= STATED GOAL =
Turn the records below into a numbered list, skipping blank lines. Begin at the line that contains "El TEAC recuerda" and stop after the line that contains "Contacto (1106, 155)".

= RECORD LIST =

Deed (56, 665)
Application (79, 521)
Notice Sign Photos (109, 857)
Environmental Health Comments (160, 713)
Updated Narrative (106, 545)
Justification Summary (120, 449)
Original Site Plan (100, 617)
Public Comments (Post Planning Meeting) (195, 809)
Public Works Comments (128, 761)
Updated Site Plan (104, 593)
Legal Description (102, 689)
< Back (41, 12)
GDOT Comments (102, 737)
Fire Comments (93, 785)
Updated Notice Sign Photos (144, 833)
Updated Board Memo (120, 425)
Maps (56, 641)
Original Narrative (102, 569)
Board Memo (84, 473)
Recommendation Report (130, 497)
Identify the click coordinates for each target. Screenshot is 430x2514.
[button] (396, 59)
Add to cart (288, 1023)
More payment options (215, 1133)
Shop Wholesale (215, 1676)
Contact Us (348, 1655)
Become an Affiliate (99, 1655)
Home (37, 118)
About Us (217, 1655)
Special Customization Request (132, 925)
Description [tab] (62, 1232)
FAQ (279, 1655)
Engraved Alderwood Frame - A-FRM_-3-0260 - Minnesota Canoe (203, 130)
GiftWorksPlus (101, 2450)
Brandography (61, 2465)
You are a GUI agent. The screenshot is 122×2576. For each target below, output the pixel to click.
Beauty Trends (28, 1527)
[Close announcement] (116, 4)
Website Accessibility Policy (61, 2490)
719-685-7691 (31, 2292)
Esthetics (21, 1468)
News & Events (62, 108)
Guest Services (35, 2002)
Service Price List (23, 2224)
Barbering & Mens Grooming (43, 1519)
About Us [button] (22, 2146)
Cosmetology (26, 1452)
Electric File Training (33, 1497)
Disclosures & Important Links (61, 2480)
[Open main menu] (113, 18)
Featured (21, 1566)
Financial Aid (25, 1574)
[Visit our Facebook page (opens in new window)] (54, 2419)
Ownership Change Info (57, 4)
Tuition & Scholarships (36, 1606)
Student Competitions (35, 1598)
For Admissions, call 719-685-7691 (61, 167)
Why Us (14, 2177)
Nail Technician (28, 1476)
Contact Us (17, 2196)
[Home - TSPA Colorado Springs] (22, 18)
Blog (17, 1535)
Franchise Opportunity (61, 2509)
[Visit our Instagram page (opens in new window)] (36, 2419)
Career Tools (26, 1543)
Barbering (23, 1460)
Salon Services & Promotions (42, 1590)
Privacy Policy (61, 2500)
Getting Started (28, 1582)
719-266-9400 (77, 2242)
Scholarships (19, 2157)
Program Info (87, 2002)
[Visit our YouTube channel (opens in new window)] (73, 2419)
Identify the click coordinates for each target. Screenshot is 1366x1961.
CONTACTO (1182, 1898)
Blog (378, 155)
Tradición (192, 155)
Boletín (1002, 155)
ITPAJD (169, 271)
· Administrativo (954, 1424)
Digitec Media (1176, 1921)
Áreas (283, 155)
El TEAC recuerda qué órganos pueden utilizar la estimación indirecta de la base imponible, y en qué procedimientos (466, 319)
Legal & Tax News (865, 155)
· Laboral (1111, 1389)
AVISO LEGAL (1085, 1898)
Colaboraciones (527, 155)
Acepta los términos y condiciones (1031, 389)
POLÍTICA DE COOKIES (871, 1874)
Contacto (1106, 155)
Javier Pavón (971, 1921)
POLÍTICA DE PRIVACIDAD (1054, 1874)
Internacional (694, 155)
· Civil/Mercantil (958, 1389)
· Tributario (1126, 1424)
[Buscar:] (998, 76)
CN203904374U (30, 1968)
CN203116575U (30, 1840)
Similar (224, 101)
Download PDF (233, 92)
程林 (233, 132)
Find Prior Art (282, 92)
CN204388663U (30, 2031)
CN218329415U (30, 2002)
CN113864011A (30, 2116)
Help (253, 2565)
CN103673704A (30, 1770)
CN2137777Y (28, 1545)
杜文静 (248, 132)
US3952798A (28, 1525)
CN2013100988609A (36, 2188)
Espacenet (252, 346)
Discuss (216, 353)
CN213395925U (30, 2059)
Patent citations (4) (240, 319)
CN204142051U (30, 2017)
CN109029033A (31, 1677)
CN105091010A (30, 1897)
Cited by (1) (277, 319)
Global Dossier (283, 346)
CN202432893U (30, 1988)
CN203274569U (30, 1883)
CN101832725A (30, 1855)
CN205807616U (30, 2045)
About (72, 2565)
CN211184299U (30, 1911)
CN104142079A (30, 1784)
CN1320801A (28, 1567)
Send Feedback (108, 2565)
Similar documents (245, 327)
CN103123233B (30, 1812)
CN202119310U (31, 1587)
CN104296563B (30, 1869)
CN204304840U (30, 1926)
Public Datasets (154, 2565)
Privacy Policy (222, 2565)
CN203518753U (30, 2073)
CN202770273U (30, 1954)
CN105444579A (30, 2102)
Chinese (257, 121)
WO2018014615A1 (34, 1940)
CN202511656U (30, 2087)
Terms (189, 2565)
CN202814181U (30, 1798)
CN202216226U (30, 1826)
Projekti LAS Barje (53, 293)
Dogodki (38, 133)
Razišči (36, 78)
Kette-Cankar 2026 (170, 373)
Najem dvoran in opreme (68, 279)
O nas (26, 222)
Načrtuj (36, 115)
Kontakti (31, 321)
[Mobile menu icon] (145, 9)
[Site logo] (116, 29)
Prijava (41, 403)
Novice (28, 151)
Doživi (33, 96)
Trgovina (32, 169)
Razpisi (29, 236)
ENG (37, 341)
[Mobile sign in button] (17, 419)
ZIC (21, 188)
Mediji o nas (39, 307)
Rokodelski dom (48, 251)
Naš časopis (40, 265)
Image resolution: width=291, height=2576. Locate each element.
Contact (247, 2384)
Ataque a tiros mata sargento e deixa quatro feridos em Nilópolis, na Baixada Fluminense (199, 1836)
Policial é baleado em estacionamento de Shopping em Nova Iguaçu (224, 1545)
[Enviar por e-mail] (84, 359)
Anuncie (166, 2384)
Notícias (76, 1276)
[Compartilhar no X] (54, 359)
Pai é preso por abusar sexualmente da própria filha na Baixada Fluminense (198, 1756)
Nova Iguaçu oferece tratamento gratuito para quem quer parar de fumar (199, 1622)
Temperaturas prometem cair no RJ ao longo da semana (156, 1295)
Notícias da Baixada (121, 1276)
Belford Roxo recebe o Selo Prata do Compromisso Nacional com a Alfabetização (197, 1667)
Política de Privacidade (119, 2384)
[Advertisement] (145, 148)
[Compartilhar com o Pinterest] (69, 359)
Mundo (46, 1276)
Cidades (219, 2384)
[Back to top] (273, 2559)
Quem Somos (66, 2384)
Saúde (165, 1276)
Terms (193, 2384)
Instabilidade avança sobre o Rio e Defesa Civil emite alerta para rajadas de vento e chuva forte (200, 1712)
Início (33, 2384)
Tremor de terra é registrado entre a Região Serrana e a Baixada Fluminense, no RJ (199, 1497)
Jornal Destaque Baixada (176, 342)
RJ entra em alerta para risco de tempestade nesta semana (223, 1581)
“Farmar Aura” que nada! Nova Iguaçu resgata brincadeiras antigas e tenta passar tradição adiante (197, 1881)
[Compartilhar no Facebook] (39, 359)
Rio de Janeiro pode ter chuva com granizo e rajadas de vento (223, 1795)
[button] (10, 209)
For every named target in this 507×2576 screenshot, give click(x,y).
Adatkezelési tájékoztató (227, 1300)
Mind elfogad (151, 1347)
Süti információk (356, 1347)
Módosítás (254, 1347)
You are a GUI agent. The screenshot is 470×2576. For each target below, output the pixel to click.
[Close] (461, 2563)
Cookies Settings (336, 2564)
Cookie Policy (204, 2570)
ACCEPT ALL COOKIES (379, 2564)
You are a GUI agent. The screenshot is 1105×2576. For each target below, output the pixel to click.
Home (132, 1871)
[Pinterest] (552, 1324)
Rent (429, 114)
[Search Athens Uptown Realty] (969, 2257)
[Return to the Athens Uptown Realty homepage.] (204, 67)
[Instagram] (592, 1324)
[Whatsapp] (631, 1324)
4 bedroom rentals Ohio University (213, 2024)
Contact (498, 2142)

= THE COMPLETED TASK =
1. El TEAC recuerda qué órganos pueden utilizar la estimación indirecta de la base imponible, y en qué procedimientos (466, 319)
2. Legal & Tax News (865, 155)
3. · Laboral (1111, 1389)
4. AVISO LEGAL (1085, 1898)
5. Colaboraciones (527, 155)
6. Acepta los términos y condiciones (1031, 389)
7. POLÍTICA DE COOKIES (871, 1874)
8. Contacto (1106, 155)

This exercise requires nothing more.